LAWSUIT TO BLOCK TRIBAL TAKEOVER OF NATIONAL WILDLIFE REFUGE
Bison Range Deal Cedes “Inherently Federal” Functions and Bars Public Oversight
Washington, DC — A Bush administration deal giving operational control over the National Bison Range to a Montana tribe for the next three years is illegal, according to a federal lawsuit filed today by Public Employees for Environmental Responsibility (PEER). This precedent-setting arrangement has national repercussions, as another 18 refuges in 8 states, constituting 80% of the entire National Wildlife Refuge System, are eligible for similar tribal agreements. So are 57 National Parks in 19 states, including parks such as Redwood, Glacier, Voyageurs, Olympic and the Cape Cod National Seashore.
Plaintiffs bringing the suit feature four former Bison Range refuge managers whose tenures span 40 years, a former Chief of the National Wildlife Refuge System and Nathaniel Reed, former Assistant Interior Secretary during the Nixon and Ford administrations, as well as a current Bison Range employee whose job is being displaced. The suit cites violations of federal laws which –
• Forbid outsourcing “inherently federal functions” as well as require that operational control of all refuges remain with the U.S. Fish & Wildlife Service;
• Ensure public access to financial and other records maintained by federal contractors and mandate a full and open review of environmental impacts of major federal actions; and
• Shield federal employees from job loss at the direction of groups outside the federal government and guarantee return rights once the agreement ends.

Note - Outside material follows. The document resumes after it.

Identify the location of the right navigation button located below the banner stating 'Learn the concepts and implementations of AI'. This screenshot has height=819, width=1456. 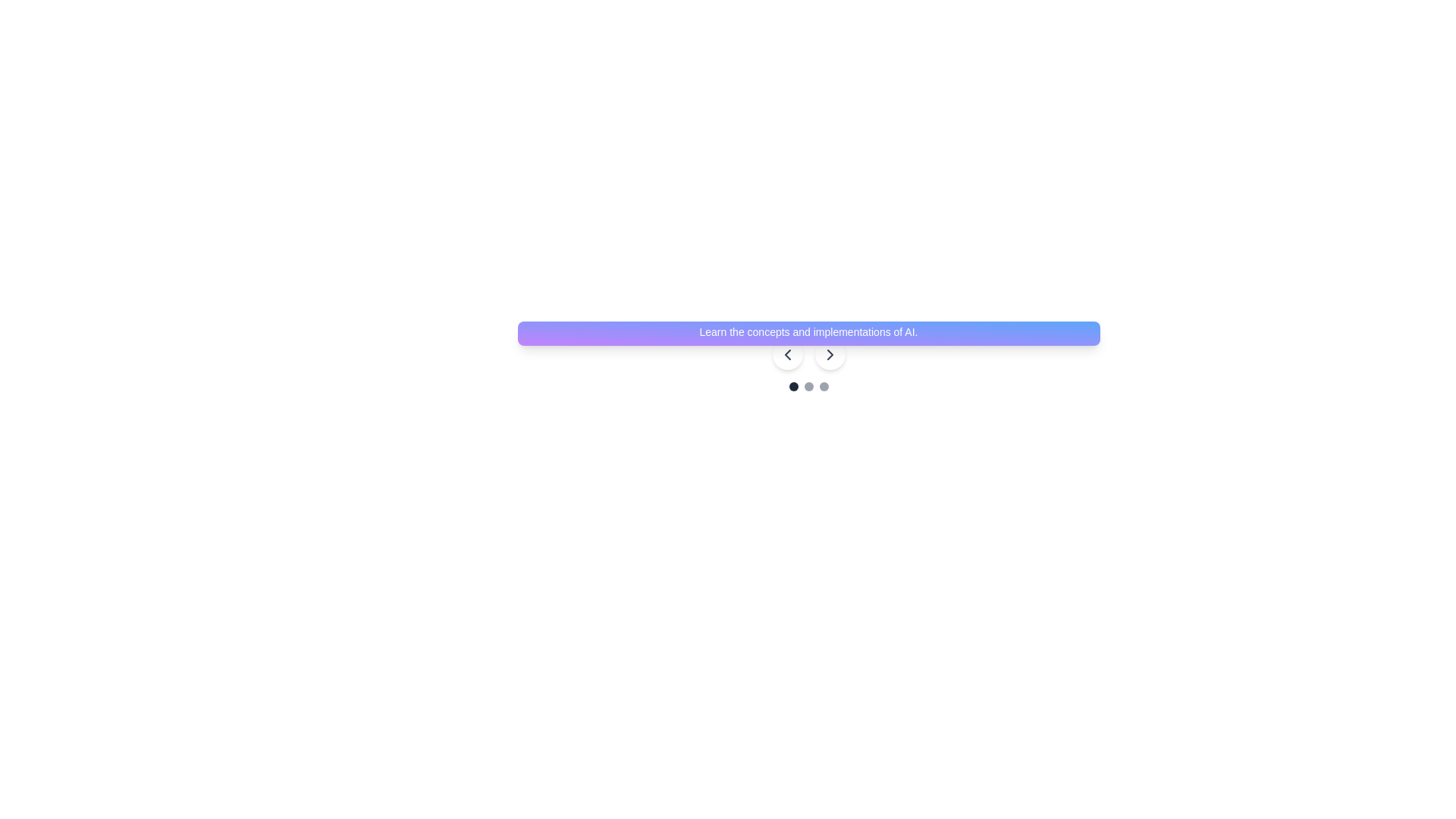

“The National Bison Range agreement improperly contracts out operation of a major federal facility without adequate oversight to protect taxpayers,” stated PEER senior counsel Paula Dinerstein, who filed the action today in U.S. District Court for the District of Columbia. “Ceding substantial control over a national refuge requires an act of Congress and cannot legally be given away in a closed-door deal.”
Negotiated with top U.S. Interior Department officials, the Bison Range agreement transfers all jobs, except for a Refuge Manager and deputy, to the Confederated Salish and Kootenai Tribes (CSKT). This agreement, which takes full effect in January, is a successor to a more limited FY 2005 agreement which the Fish & Wildlife Service summarily rescinded in December 2006 citing a host of performance-related issues on the part of the Tribe, as well as reported mistreatment of FWS employees by the CSKT.
“This arrangement seems designed to settle a political debt rather than enhance the refuge mission,” Dinerstein added. “In fact, the agreement itself concedes that wildlife-related services will likely suffer.”
Called the crown jewel of the National Wildlife Refuge System, the National Bison Range is one of the nation’s oldest refuges and celebrated its centennial this past May.